Loin s’en faut. Le 12 août, la réforme du code pénal sur la corruption a été
publiée au bulletin officiel, tandis que le dimanche 1er septembre le Conseil
supérieur de la magistrature publiait la liste des promotions et sanctions
contre les magistrats. « Cette publication est une bonne chose, elle
entre dans le cadre d’une transparence nécessaire », juge Samir Bouzid, vice
président de l’Instance nationale de protection des biens publics.

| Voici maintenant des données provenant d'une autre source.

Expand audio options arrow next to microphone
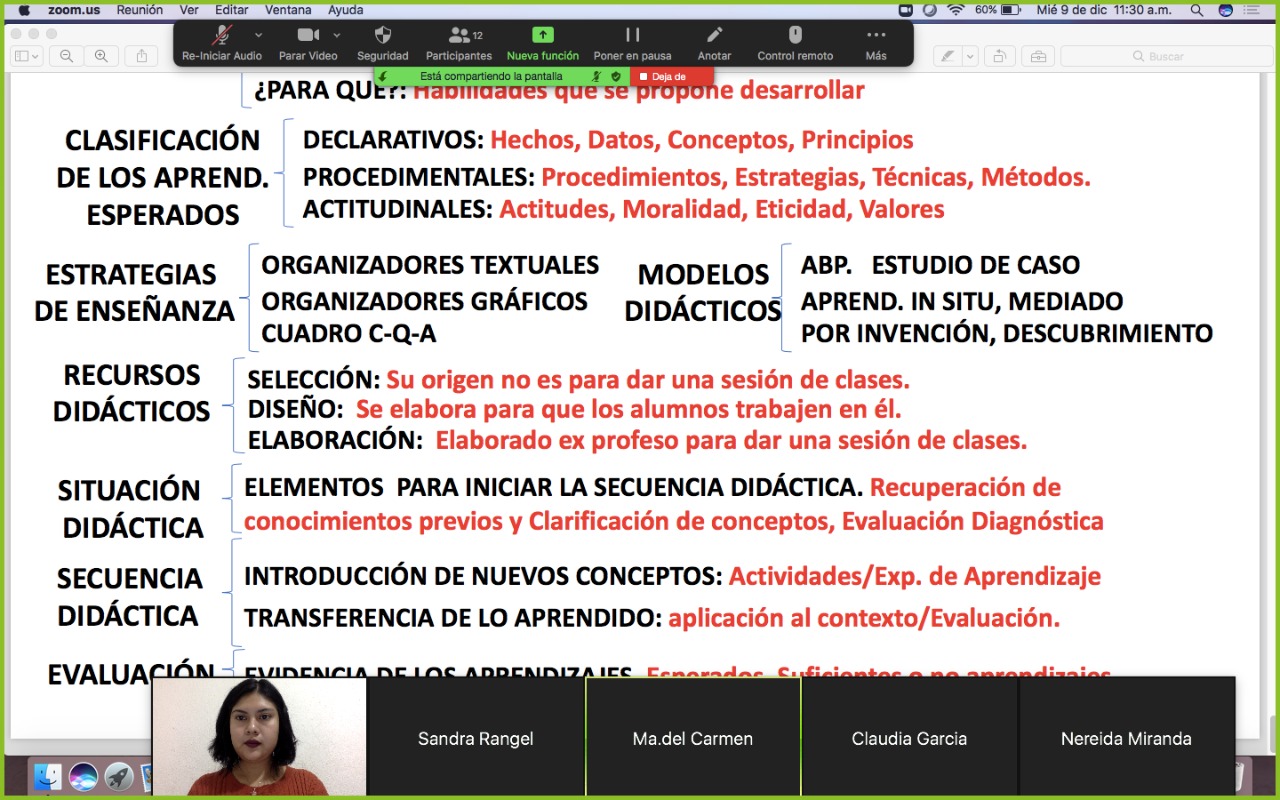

« Je ne dirai pas que la réforme
du code pénal est une grande avancée, mais c’est déjà un mieux », accorde Jamal
Moussaoui. Grâce à cette réforme, la responsabilité pénale des magistrats et
des fonctionnaires publics est accentuée et les peines encourues pour
corruption ont été substantiellement aggravées. De plus, celui qui dénonce un
cas de corruption, même s’il est lui-même le corrupteur, ne risque aucune
poursuite. Pour Samir Bouzid, il aurait fallu aller encore plus loin : « les
témoins d’actes de corruption devraient être également économiquement protégés.
»
Supprimer la prescription
Selon Jamal Moussaoui, certaines
propositions essentielles de l’ICPC n’ont toujours pas été prises en compte
dans la réforme. « Nous pensons qu’il faut élargir le champ des sanctions aux
tentatives de corruption, aux intermédiaires, aux agents publics étrangers »,
explique Jamal Moussaoui. Il s’agirait de pouvoir poursuivre un intermédiaire
dans une transaction.
La réforme ne touche pas non plus
à la durée de prescription des actes de corruption. « Elle doit être allongée,
voire simplement supprimée. Elle s’élève à 5 ans aujourd’hui, c’est trop court
», estime Jamal Moussaoui. « Pour lutter contre l’impunité, il faut accélérer
également les procédures en cours et envisager de poser un plafond raisonnable
à la durée de la procédure judiciaire », ajoute Samir Bouzid.
Aucun amendement n’a été apporté
pour réduire les inégalités de traitement. « Toutes les situations de
corruption, quel qu’en soit l’objet, doivent être pénalisées de la même
manière, aujourd’hui il y a un décalage entre les peines encourues pour
corruption dans l’administration, par exemple, et celles risquées dans le cadre
d’une campagne électorale », considère Jamal Moussaoui.
Pas de stratégie nationale
La liste des modifications à
opérer sur le code pénal est encore longue selon l’ICPC et l’Instance de
protections des biens publics, mais toutes deux s’accordent à dire qu’aucune
mesure ne sera réellement efficace sans une politique nationale globale contre
la corruption. Début août, « le ministère de la Fonction publique a lancé un
appel d'offre pour définir une stratégie nationale qui
devrait être finalisée fin 2014, début 2015 », rappelle Jamal Moussaoui.
« Sans prendre en considération
l’ensemble du système judiciaire, son indépendance, la protection personnelles
des juges et tous les aspects de la corruption, nous resterons à discuter du
bien fondé des décisions de promotions et de sanctions prises par le Conseil
supérieur de la magistrature », estime Samir Bouzid.